The Army has a state-of-the-art brain injury treatment program at Walter Reed hospital and at Fort Bragg NC.

The Iraq war has sent roughly 1,200 troops a year to Walter Reed with traumatic brain injuries. "Traumatic" in this case means a part of the soldier's skull was shot off, exposing the brain to the open air.

Additionally, there were about ten times as many "closed brain injuries", 12,000 troops had their brains injured from things like concussions from explosions.

The brain injury program had a budget of $14 million dollars last year.

The head of the program looked at his program's needs and asked for a budget of $17 million dollars for the upcoming year.

Last week, the Bush administration proposed cutting the program's budget to $7 million dollars. The Republican House and Senate agreed.

Brain Injury Budget Faces Cut

Tell me again how Republicans "support the troops"?


Submitted by bowser on Sat, 09/02/2006 - 10:17am.

It’s one thing to overlook the “small stuff” and be grateful for our larger blessings in life. Could not agree more. People who strive to overcome awful injuries – and help others do the same – are inspirations in that regard.

But it’s a non-sequitur to try to equate that with suspending critical thought and sacrificing our hard-earned right to a free press and open debate/dissent on profound national issues. Such as, whether deeper military involvement in the middle east is a smart and constructive policy.

As near as I can tell, in Garlock’s world, if your answer is ‘no’ you have no recourse except to keep your mouth shut. Is that what Capt. Miller earned for us?

Submitted by dopplerobserver on Wed, 08/30/2006 - 2:22pm.

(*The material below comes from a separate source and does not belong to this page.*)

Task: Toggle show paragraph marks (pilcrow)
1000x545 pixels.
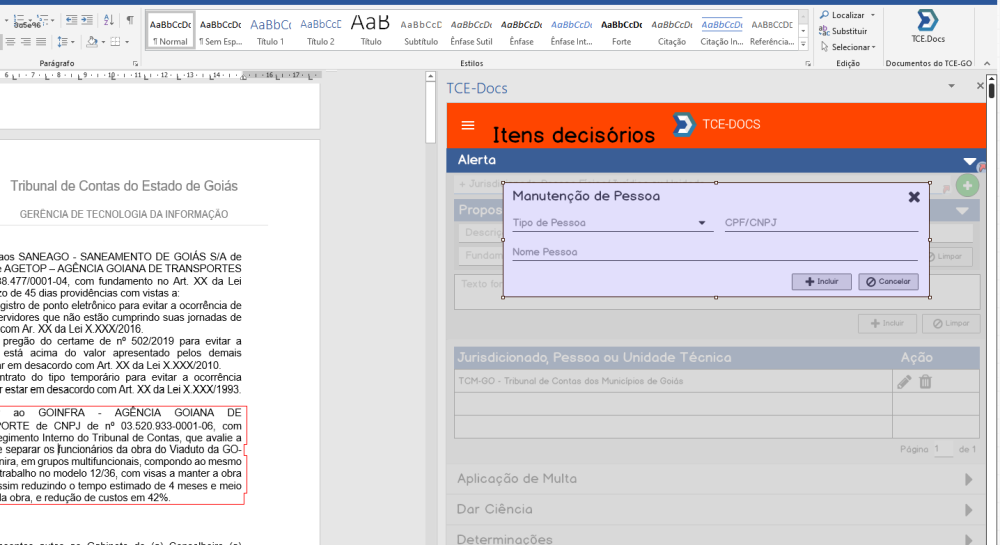Action: [x=130, y=20]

What kind of idiot do you think it would take to not have respect for our soldiers who have been placed in harm's way? There are a few, of course, who think those guys over there should desert rather than fight, but mighty few. When we reach the point when we can't respect our soldier defenders, rightly or wrongly, and at the same time have absolutrely no further use for our President, then we will have failed as a nation. We have had enough of his debt creation, we have had enough of his disinterest in our poor's health and insurance, we have had enough of his failures to listen to his own advisors when he is wrong, and we certainly have had enough of his foreign diplomacy. It will take generations to cure the harm he personally has created. The average American citizen has borrowed up to the hilt to keep our economy going in his administration and is on the brink of failure. He publishes bad numbers to fool us: "no inflation," "5"% unemployment (nothing about under employment)and in reality only about 35% of our population over 16 works at all. And, the total collapse of the middle class (45,000 - 65.000).